__EXERCISE DESCRIPTION__: Rewrite the items below, replacing each occurrence of "checkbox" with "check box" and leaving everything else unchanged.

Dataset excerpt
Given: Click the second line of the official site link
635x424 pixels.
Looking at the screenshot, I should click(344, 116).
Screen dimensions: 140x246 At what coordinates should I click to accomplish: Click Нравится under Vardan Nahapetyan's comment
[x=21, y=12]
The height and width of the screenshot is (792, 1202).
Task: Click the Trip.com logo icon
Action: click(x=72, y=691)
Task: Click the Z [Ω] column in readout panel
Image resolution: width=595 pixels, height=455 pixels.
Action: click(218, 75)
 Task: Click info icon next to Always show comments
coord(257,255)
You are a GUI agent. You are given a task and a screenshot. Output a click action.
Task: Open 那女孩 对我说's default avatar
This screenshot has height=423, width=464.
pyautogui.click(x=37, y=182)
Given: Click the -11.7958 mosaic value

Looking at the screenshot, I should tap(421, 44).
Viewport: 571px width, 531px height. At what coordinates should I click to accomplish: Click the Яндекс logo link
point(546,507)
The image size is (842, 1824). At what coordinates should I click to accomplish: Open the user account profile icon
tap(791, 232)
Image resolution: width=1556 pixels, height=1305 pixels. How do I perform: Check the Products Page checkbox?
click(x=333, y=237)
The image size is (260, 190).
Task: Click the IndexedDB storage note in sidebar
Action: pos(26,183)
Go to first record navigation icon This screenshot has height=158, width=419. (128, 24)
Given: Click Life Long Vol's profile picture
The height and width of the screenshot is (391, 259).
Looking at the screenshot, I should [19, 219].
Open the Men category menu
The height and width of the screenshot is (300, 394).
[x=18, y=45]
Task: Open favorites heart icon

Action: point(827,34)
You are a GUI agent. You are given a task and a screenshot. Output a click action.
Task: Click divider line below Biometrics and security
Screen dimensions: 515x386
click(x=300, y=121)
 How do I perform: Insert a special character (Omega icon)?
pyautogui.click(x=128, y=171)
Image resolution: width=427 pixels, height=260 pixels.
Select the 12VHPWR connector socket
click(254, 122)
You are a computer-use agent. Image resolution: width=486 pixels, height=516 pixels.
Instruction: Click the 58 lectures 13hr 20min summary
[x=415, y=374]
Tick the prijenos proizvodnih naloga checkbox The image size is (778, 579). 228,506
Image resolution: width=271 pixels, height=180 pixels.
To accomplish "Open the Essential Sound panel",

__THE OUTPUT__:
Given: Click the second line of the official site link
635x424 pixels.
Looking at the screenshot, I should click(344, 116).
Screen dimensions: 140x246 At what coordinates should I click to accomplish: Click Нравится under Vardan Nahapetyan's comment
[x=21, y=12]
The height and width of the screenshot is (792, 1202).
Task: Click the Trip.com logo icon
Action: click(x=72, y=691)
Task: Click the Z [Ω] column in readout panel
Image resolution: width=595 pixels, height=455 pixels.
Action: click(218, 75)
 Task: Click info icon next to Always show comments
coord(257,255)
You are a GUI agent. You are given a task and a screenshot. Output a click action.
Task: Open 那女孩 对我说's default avatar
This screenshot has height=423, width=464.
pyautogui.click(x=37, y=182)
Given: Click the -11.7958 mosaic value

Looking at the screenshot, I should tap(421, 44).
Viewport: 571px width, 531px height. At what coordinates should I click to accomplish: Click the Яндекс logo link
point(546,507)
The image size is (842, 1824). At what coordinates should I click to accomplish: Open the user account profile icon
tap(791, 232)
Image resolution: width=1556 pixels, height=1305 pixels. How do I perform: Check the Products Page check box?
click(x=333, y=237)
The image size is (260, 190).
Task: Click the IndexedDB storage note in sidebar
Action: pos(26,183)
Go to first record navigation icon This screenshot has height=158, width=419. (128, 24)
Given: Click Life Long Vol's profile picture
The height and width of the screenshot is (391, 259).
Looking at the screenshot, I should [19, 219].
Open the Men category menu
The height and width of the screenshot is (300, 394).
[x=18, y=45]
Task: Open favorites heart icon

Action: point(827,34)
You are a GUI agent. You are given a task and a screenshot. Output a click action.
Task: Click divider line below Biometrics and security
Screen dimensions: 515x386
click(x=300, y=121)
 How do I perform: Insert a special character (Omega icon)?
pyautogui.click(x=128, y=171)
Image resolution: width=427 pixels, height=260 pixels.
Select the 12VHPWR connector socket
click(254, 122)
You are a computer-use agent. Image resolution: width=486 pixels, height=516 pixels.
Instruction: Click the 58 lectures 13hr 20min summary
[x=415, y=374]
Tick the prijenos proizvodnih naloga check box The image size is (778, 579). 228,506
Image resolution: width=271 pixels, height=180 pixels.
To accomplish "Open the Essential Sound panel",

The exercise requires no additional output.